=== WORK INSTRUCTION 1 ===
Condense the paragraph beginning "In a supporting 28-days" from the oral toxicity excerpt below into a short bulleted list that keeps its main facts.
=== WORK INSTRUCTION 2 ===
Pick up the excerpt on oral toxicity studies of Diethylhexyladipat below and carry it on from its final sentence.

=== EXCERPTED TEXT ===
■ ■ ■ ■ ■ ■ ■

28-days oral toxicity study

In a supporting 28-days (Miyata 2006)oral toxicity study 10 male and female Sprague-Dawley rats received Diethylhexyladipat at dose levels of 40, 200 and 1000 mg/kg bw/day by gavage. Clinical signs, functional observation battery, body weight, food consumption, hematology, clinical biochemistry, hormone analysis, spermatology, estrous cycling, necropsy, organ weights and histopathology were assessed. Increased kidney weight without histopathological changes were observed in the males in the 200 mg/kg group, at 1000 mg/kg bw/day the increase in organ weight was seen in both males and females, accompanied by histopathological changes in the kidney. In addition, increased liver weight was also detected in the male and female rats in the 1000 mg/kg bw/day group, and this change appeared to be a toxic effect of Diethylhexyladipat. On this basis, the NOAEL was considered to be 200 mg/kg bw/day.

90-days oral toxicity study

In a supporting 90 days study (NTP 1982), F344 rats and B6C3F1 mice (each 10 animals/sex/dose) were treated with dietary concentrations of 1600, 3100, 6300, 12500 and 25,000 ppm. At the end of 91-days animals were killed and survival, feed consumption, body weight, gross pathology and histopathology analysis were assessed. Clinical observations were made twice daily and animals were weighed weekly. Weight gain depression was 10% or more for male mice fed 3100 ppm or more. Weight gain depression was 10% or more for females mice fed 6000 or 25000 ppm. One female rat receiving 1600 ppm died, but its death was not considered to be compound-related. Weight gain depression was 11% or more for male rats fed 12500 or 25000 ppm. No compound-related increased mortality, histopathological changes or reduction in feed consumption were observed. In conclusion, the NOAEL was considered to be 6300 ppm for male and female rats (approximately 623 mg/kg bw/day, male rats and approximately 829 mg/kg bw/day, female rats). For male and female mice the NOAEL was 1600 ppm (approximately 213 mg/kg bw/day male mice and approximately 249 mg/kg bw/day female mice).

■ ■ ■ ■ ■ ■ ■

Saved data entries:
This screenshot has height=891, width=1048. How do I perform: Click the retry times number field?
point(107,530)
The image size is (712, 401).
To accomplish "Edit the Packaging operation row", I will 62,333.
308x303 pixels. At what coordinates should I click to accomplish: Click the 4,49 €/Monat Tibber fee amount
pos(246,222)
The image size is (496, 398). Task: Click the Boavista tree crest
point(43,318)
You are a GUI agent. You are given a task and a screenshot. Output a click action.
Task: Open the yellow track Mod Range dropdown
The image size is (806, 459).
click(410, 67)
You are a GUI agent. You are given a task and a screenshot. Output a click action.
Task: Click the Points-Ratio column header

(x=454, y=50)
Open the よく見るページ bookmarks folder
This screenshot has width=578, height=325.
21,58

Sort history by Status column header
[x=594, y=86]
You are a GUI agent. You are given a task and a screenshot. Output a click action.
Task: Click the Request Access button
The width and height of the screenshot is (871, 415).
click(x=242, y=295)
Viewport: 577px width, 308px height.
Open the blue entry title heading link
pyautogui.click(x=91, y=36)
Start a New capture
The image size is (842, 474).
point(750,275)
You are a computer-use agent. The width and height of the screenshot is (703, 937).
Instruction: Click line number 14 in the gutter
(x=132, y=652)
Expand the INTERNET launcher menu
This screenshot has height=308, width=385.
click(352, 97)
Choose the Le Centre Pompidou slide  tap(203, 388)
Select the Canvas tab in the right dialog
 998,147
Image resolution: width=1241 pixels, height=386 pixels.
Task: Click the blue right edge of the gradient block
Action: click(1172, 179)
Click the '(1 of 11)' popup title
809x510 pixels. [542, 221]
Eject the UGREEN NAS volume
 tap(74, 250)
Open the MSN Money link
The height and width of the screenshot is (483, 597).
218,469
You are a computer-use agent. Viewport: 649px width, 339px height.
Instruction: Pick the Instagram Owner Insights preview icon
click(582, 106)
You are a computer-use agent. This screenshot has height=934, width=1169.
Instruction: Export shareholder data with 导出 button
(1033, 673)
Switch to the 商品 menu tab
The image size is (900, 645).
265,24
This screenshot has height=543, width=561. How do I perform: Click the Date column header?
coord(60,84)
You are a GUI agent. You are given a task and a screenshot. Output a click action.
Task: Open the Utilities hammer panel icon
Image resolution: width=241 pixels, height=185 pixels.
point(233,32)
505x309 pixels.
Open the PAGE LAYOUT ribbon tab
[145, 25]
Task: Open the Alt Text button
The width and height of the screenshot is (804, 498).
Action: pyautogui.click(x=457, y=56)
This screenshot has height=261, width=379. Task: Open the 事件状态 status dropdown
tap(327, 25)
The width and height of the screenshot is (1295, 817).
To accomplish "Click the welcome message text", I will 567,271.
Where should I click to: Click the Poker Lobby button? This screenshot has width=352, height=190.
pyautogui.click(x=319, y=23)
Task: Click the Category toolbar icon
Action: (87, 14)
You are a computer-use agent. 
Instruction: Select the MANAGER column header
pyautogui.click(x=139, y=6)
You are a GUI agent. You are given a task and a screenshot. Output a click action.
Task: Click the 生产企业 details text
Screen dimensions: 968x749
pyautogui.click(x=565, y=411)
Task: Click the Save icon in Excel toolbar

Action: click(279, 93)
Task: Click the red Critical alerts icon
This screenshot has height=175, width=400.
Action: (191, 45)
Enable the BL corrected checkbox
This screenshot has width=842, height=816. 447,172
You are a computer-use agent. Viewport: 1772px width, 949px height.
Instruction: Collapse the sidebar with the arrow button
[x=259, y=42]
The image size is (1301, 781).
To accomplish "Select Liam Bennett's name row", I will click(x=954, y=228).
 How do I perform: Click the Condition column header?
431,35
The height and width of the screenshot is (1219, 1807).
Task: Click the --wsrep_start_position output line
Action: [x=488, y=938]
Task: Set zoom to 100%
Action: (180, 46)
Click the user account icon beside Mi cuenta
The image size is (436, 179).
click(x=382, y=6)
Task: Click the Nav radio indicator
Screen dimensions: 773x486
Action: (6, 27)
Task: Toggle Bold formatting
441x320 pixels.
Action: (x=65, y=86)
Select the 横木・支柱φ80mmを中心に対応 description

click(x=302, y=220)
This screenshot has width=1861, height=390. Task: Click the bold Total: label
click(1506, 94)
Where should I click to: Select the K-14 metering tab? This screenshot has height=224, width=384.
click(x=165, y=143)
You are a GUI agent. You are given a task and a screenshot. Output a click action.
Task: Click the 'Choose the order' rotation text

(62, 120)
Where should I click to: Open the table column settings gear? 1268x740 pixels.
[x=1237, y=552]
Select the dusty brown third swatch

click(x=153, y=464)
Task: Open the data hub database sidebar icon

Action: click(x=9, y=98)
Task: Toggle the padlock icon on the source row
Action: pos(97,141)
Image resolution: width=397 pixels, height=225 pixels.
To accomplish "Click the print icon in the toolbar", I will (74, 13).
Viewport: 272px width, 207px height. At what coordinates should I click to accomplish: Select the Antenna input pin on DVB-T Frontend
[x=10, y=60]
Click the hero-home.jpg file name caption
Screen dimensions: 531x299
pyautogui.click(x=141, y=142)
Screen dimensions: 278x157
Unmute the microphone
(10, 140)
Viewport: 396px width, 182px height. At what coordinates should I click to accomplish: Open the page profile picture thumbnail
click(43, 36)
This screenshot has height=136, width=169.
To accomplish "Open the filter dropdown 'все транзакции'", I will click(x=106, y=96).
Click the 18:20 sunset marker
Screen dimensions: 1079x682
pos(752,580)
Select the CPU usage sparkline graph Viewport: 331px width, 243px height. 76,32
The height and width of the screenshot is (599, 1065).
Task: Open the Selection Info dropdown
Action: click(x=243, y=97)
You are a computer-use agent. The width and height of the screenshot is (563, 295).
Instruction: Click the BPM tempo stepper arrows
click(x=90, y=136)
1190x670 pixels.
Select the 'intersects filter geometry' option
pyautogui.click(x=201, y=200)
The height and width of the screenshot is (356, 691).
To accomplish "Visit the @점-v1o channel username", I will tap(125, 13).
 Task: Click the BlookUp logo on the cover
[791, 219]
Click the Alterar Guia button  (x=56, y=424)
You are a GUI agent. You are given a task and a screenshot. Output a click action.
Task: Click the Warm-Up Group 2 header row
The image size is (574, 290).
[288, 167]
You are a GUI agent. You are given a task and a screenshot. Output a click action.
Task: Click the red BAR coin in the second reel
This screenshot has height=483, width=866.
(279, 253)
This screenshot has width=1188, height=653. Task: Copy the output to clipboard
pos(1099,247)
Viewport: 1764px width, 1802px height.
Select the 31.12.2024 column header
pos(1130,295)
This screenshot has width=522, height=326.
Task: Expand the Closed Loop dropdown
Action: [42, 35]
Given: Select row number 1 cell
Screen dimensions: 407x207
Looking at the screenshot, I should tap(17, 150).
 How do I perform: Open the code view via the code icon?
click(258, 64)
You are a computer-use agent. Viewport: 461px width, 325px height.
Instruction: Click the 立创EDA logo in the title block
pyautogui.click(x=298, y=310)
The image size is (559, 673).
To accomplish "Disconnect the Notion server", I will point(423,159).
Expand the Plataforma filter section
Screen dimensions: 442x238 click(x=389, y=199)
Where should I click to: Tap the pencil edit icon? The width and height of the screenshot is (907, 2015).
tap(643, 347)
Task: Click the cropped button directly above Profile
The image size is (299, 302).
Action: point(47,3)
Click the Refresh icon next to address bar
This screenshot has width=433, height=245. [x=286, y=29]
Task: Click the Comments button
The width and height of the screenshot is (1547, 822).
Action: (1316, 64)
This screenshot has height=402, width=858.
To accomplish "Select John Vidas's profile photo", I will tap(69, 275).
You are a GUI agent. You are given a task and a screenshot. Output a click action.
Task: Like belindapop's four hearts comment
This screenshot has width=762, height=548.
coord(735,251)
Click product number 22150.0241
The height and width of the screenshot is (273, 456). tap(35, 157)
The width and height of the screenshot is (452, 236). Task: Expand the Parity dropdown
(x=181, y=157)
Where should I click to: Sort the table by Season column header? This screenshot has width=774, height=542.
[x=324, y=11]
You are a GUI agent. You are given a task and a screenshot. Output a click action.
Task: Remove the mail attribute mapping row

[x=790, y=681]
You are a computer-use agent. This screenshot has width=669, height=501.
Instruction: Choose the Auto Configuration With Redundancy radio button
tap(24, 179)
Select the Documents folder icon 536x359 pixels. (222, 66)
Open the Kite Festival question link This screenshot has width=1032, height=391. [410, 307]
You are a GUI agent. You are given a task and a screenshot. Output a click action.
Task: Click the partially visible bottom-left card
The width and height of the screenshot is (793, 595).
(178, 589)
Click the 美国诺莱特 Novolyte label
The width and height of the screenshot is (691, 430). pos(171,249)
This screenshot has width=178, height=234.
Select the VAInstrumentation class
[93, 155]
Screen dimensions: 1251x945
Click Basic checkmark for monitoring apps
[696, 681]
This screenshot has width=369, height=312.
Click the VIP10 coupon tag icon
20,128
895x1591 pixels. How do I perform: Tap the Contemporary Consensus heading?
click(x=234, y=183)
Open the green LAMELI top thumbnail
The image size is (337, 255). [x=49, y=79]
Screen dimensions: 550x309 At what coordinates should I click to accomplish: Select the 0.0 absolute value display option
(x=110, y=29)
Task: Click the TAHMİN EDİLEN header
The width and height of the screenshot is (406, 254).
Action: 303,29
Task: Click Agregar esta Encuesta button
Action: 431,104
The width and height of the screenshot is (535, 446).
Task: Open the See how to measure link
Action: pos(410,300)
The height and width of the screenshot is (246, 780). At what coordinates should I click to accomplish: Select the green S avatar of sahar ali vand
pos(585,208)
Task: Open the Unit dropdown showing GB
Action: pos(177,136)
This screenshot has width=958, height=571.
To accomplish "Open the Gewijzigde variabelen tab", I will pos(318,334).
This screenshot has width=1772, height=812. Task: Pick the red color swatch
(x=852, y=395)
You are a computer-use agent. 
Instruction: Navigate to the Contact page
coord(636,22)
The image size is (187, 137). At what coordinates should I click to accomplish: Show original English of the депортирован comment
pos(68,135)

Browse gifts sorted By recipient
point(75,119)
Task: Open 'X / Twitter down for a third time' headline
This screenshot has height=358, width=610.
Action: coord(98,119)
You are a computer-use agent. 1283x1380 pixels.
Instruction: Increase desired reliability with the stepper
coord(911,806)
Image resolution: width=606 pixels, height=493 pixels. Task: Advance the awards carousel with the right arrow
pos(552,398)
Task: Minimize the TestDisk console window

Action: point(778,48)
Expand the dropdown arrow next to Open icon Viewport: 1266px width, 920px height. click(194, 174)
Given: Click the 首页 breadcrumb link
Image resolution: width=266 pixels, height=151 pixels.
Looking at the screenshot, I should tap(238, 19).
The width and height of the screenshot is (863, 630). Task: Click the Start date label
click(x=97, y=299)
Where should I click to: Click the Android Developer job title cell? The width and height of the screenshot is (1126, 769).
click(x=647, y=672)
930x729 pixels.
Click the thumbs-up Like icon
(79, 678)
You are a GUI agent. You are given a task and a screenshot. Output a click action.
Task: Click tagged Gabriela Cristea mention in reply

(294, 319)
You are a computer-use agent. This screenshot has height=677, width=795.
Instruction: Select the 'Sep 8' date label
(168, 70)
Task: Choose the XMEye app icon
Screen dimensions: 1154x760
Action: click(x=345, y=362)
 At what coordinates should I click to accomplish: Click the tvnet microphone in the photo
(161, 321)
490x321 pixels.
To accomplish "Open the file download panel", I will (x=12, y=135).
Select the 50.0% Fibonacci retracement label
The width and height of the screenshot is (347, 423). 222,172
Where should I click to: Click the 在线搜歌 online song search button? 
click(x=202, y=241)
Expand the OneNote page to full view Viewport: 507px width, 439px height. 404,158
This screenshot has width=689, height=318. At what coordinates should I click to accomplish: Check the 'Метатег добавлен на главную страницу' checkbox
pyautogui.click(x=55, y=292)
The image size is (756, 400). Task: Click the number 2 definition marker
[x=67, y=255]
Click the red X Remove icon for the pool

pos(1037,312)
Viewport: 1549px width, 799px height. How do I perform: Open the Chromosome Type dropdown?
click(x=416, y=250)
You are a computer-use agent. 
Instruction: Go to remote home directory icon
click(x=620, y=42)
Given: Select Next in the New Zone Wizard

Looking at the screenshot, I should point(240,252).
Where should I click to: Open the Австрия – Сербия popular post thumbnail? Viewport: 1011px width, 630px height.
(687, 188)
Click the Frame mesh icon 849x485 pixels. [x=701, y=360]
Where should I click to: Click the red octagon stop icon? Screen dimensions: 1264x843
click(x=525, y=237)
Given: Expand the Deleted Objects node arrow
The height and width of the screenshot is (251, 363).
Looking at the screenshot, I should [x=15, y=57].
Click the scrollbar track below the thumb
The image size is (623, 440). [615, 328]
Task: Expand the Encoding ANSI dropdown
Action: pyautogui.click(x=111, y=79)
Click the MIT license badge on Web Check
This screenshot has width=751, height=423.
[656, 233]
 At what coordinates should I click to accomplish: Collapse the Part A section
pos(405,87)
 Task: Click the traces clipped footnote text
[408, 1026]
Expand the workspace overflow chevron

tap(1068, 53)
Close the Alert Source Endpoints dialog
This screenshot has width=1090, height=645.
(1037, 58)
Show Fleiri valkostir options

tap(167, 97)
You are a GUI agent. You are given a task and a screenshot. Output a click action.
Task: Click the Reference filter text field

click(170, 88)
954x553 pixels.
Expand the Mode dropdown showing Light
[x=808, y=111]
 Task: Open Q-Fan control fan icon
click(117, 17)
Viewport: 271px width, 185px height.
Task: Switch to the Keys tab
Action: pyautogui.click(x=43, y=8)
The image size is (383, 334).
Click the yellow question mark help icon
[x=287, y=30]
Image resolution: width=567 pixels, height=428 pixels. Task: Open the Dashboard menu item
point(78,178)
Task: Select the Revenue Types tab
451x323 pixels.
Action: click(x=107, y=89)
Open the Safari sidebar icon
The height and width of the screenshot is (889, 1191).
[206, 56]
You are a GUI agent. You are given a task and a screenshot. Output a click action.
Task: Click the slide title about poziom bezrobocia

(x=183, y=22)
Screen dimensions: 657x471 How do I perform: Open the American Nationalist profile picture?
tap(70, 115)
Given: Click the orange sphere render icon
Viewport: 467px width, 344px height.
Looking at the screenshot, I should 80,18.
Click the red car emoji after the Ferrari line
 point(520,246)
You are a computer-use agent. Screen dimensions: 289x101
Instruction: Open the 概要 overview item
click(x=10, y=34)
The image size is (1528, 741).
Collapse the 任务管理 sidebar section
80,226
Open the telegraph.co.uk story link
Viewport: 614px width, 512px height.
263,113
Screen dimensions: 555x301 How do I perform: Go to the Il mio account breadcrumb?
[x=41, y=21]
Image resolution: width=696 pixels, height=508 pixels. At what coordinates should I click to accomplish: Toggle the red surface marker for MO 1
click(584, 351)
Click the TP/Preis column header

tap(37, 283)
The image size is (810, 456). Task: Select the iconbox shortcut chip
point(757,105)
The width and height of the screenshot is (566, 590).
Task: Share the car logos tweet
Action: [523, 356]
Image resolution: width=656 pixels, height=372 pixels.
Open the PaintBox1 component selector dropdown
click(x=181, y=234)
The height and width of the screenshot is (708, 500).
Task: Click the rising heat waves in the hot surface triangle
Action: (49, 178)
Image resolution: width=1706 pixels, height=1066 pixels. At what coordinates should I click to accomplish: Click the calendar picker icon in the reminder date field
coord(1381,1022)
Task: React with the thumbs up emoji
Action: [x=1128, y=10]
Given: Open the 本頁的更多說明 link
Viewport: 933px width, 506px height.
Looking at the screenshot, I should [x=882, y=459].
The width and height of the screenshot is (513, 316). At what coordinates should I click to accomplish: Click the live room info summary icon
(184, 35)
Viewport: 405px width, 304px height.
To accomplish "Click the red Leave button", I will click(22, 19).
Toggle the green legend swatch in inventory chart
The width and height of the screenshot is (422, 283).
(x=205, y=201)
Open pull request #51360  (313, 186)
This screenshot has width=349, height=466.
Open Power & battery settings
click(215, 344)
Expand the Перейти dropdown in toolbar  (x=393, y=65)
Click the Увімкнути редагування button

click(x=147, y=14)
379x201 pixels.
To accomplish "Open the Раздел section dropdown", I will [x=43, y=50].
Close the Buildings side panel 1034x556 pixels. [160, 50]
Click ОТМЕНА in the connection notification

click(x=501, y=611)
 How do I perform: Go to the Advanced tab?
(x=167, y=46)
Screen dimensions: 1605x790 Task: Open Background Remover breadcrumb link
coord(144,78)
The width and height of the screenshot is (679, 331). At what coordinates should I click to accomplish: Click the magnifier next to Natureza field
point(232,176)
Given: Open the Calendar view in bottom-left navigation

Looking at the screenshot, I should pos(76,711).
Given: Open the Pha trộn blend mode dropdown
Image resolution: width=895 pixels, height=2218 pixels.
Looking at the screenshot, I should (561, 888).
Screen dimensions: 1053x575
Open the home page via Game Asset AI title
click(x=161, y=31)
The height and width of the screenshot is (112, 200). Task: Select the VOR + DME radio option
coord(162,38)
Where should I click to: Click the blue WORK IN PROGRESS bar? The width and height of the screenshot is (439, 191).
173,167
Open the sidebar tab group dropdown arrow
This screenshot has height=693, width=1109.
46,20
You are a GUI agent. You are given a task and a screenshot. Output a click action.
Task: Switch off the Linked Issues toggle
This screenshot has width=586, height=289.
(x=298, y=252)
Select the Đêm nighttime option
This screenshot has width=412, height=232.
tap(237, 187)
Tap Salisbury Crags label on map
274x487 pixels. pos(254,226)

■ ■ ■ ■ ■ ■ ■

=== RESULT 1 ===
- Supporting 28-day oral toxicity study (Miyata 2006) in Sprague-Dawley rats, 10 male and female
- Diethylhexyladipat given by gavage at 40, 200 and 1000 mg/kg bw/day
- Assessed: clinical signs, functional observation battery, body weight, food consumption, hematology, clinical biochemistry, hormone analysis, spermatology, estrous cycling, necropsy, organ weights and histopathology
- 200 mg/kg: increased kidney weight in males, with no histopathological changes
- 1000 mg/kg bw/day: increased kidney weight in both sexes, with histopathological kidney changes; increased liver weight in both sexes, which appeared to be a toxic effect
- NOAEL: 200 mg/kg bw/day

=== RESULT 2 ===
103 weeks oral toxicity study

In a supporting 103 weeks study (NTP 1982) in which Diethylhexyladipat was administered to F344 rats and B6C3F1 mice (each 50 animals/sex/dose) at dietary levels of 12000 ppm and 25000 ppm body weight, clinical signs, survival, gross and histopathology were examined. The mean body weights of high-dose rats of either sex were lower than those of the controls throughout the study. For mice mean body weights of either sex were also lower than those of the corresponding controls throughout the study, and the decrease in weight gain was dose related. In female mice increased incidences of hepatocellular carcinomas developed, and in male mice hepatocellular adenomas occurred. The relevance of this finding to humans was considered to be low (see section 7.7). In conclusion, the NOAEL was considered to be 12000 ppm for male and female rats (approximately 600 mg/kg bw/day). For male and female mice the LOAEL was 12000 ppm (approximately 1715 mg/kg bw/day).

Reference

Curran, P.G. and Degroot, L. (1991). The effect of hepatic enzyme-inducing drugs on thyroid hormones and the thyroid gland.Endocrine Reviews12, 135-150

Justification for selection of repeated dose toxicity via oral route - systemic effects endpoint:
The 90-day oral toxicity study is a reliable study and the administration period of 90-day is commonly used to determine the toxicity after repeated treatment.

Justification for classification or non-classification

Based on the results obtained from repeated dose testing Dipropylheptyladipat is not considered to be subject to classification and labelling for repeated dose toxicity according to Directive 67/548/EEC (DSD) and Regulation (EC) No 1272/2008 (CLP/GHS).